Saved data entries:

- Opening Delimiter -

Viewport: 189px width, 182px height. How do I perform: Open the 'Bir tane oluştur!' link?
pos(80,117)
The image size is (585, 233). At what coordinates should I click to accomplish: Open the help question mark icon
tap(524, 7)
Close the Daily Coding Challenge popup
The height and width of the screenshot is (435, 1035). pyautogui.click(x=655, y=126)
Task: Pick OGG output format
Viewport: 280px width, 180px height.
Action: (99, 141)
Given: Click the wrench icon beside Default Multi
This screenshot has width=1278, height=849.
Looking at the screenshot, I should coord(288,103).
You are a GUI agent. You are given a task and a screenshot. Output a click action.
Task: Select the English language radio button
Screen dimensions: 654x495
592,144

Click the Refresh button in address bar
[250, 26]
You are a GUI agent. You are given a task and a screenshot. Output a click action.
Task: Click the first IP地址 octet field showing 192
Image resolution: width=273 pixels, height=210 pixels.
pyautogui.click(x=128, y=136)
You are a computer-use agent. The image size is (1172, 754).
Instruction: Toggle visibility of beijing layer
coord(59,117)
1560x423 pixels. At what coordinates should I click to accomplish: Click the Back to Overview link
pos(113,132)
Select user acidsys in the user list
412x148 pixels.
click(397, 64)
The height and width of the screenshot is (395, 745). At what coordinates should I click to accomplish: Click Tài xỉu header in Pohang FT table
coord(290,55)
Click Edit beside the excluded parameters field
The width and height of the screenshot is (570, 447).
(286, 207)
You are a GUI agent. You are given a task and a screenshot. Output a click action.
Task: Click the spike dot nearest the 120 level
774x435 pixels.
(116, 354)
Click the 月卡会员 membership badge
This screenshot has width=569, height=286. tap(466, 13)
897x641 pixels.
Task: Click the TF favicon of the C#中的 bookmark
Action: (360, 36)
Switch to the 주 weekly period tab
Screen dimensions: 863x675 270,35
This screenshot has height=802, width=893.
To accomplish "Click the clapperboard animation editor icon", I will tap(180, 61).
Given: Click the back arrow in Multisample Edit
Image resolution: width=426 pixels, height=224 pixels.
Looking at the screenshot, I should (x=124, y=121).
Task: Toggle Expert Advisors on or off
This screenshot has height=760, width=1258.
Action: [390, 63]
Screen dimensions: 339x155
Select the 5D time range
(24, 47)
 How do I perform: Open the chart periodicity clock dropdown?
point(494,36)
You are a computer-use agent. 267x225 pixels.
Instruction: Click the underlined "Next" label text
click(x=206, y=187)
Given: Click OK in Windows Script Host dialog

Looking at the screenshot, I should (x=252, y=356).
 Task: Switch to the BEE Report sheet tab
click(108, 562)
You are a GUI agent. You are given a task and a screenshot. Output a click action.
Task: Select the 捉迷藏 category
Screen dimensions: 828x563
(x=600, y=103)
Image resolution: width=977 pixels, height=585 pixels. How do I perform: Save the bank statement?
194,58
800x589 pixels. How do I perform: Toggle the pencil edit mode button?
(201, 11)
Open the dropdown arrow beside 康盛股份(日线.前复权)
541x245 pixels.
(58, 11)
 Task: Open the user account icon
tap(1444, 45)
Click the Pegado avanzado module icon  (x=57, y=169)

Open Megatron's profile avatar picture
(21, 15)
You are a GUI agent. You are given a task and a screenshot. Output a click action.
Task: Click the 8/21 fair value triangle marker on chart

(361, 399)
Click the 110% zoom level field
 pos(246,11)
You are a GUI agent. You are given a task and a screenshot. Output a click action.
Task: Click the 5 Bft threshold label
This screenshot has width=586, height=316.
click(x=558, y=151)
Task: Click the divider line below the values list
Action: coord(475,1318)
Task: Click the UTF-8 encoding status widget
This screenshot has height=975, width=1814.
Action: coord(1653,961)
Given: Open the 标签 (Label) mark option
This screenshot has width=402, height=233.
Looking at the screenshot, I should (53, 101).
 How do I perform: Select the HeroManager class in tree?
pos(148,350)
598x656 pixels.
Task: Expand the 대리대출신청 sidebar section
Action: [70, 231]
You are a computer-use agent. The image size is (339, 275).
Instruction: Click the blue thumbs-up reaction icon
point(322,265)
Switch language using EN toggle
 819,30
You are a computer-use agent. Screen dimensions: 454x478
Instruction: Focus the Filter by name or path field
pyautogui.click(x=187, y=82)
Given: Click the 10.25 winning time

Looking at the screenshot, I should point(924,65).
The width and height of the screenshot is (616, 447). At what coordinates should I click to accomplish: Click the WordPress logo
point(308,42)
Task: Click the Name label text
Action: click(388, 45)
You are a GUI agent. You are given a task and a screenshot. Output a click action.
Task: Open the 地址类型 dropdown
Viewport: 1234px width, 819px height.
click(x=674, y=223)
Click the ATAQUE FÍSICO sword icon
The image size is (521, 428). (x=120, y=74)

- Closing Delimiter -

> [TASK PROMPT] Give the data back exactly as it stands.

> [EXERCISE RESPONSE]
Viewport: 189px width, 182px height. How do I perform: Open the 'Bir tane oluştur!' link?
pos(80,117)
The image size is (585, 233). At what coordinates should I click to accomplish: Open the help question mark icon
tap(524, 7)
Close the Daily Coding Challenge popup
The height and width of the screenshot is (435, 1035). pyautogui.click(x=655, y=126)
Task: Pick OGG output format
Viewport: 280px width, 180px height.
Action: (99, 141)
Given: Click the wrench icon beside Default Multi
This screenshot has width=1278, height=849.
Looking at the screenshot, I should coord(288,103).
You are a GUI agent. You are given a task and a screenshot. Output a click action.
Task: Select the English language radio button
Screen dimensions: 654x495
592,144

Click the Refresh button in address bar
[250, 26]
You are a GUI agent. You are given a task and a screenshot. Output a click action.
Task: Click the first IP地址 octet field showing 192
Image resolution: width=273 pixels, height=210 pixels.
pyautogui.click(x=128, y=136)
You are a computer-use agent. The image size is (1172, 754).
Instruction: Toggle visibility of beijing layer
coord(59,117)
1560x423 pixels. At what coordinates should I click to accomplish: Click the Back to Overview link
pos(113,132)
Select user acidsys in the user list
412x148 pixels.
click(397, 64)
The height and width of the screenshot is (395, 745). At what coordinates should I click to accomplish: Click Tài xỉu header in Pohang FT table
coord(290,55)
Click Edit beside the excluded parameters field
The width and height of the screenshot is (570, 447).
(286, 207)
You are a GUI agent. You are given a task and a screenshot. Output a click action.
Task: Click the spike dot nearest the 120 level
774x435 pixels.
(116, 354)
Click the 月卡会员 membership badge
This screenshot has width=569, height=286. tap(466, 13)
897x641 pixels.
Task: Click the TF favicon of the C#中的 bookmark
Action: (360, 36)
Switch to the 주 weekly period tab
Screen dimensions: 863x675 270,35
This screenshot has height=802, width=893.
To accomplish "Click the clapperboard animation editor icon", I will tap(180, 61).
Given: Click the back arrow in Multisample Edit
Image resolution: width=426 pixels, height=224 pixels.
Looking at the screenshot, I should (x=124, y=121).
Task: Toggle Expert Advisors on or off
This screenshot has height=760, width=1258.
Action: [390, 63]
Screen dimensions: 339x155
Select the 5D time range
(24, 47)
 How do I perform: Open the chart periodicity clock dropdown?
point(494,36)
You are a computer-use agent. 267x225 pixels.
Instruction: Click the underlined "Next" label text
click(x=206, y=187)
Given: Click OK in Windows Script Host dialog

Looking at the screenshot, I should (x=252, y=356).
 Task: Switch to the BEE Report sheet tab
click(108, 562)
You are a GUI agent. You are given a task and a screenshot. Output a click action.
Task: Select the 捉迷藏 category
Screen dimensions: 828x563
(x=600, y=103)
Image resolution: width=977 pixels, height=585 pixels. How do I perform: Save the bank statement?
194,58
800x589 pixels. How do I perform: Toggle the pencil edit mode button?
(201, 11)
Open the dropdown arrow beside 康盛股份(日线.前复权)
541x245 pixels.
(58, 11)
 Task: Open the user account icon
tap(1444, 45)
Click the Pegado avanzado module icon  (x=57, y=169)

Open Megatron's profile avatar picture
(21, 15)
You are a GUI agent. You are given a task and a screenshot. Output a click action.
Task: Click the 8/21 fair value triangle marker on chart

(361, 399)
Click the 110% zoom level field
 pos(246,11)
You are a GUI agent. You are given a task and a screenshot. Output a click action.
Task: Click the 5 Bft threshold label
This screenshot has width=586, height=316.
click(x=558, y=151)
Task: Click the divider line below the values list
Action: coord(475,1318)
Task: Click the UTF-8 encoding status widget
This screenshot has height=975, width=1814.
Action: coord(1653,961)
Given: Open the 标签 (Label) mark option
This screenshot has width=402, height=233.
Looking at the screenshot, I should (53, 101).
 How do I perform: Select the HeroManager class in tree?
pos(148,350)
598x656 pixels.
Task: Expand the 대리대출신청 sidebar section
Action: [70, 231]
You are a computer-use agent. The image size is (339, 275).
Instruction: Click the blue thumbs-up reaction icon
point(322,265)
Switch language using EN toggle
 819,30
You are a computer-use agent. Screen dimensions: 454x478
Instruction: Focus the Filter by name or path field
pyautogui.click(x=187, y=82)
Given: Click the 10.25 winning time

Looking at the screenshot, I should point(924,65).
The width and height of the screenshot is (616, 447). At what coordinates should I click to accomplish: Click the WordPress logo
point(308,42)
Task: Click the Name label text
Action: click(388, 45)
You are a GUI agent. You are given a task and a screenshot. Output a click action.
Task: Open the 地址类型 dropdown
Viewport: 1234px width, 819px height.
click(x=674, y=223)
Click the ATAQUE FÍSICO sword icon
The image size is (521, 428). (x=120, y=74)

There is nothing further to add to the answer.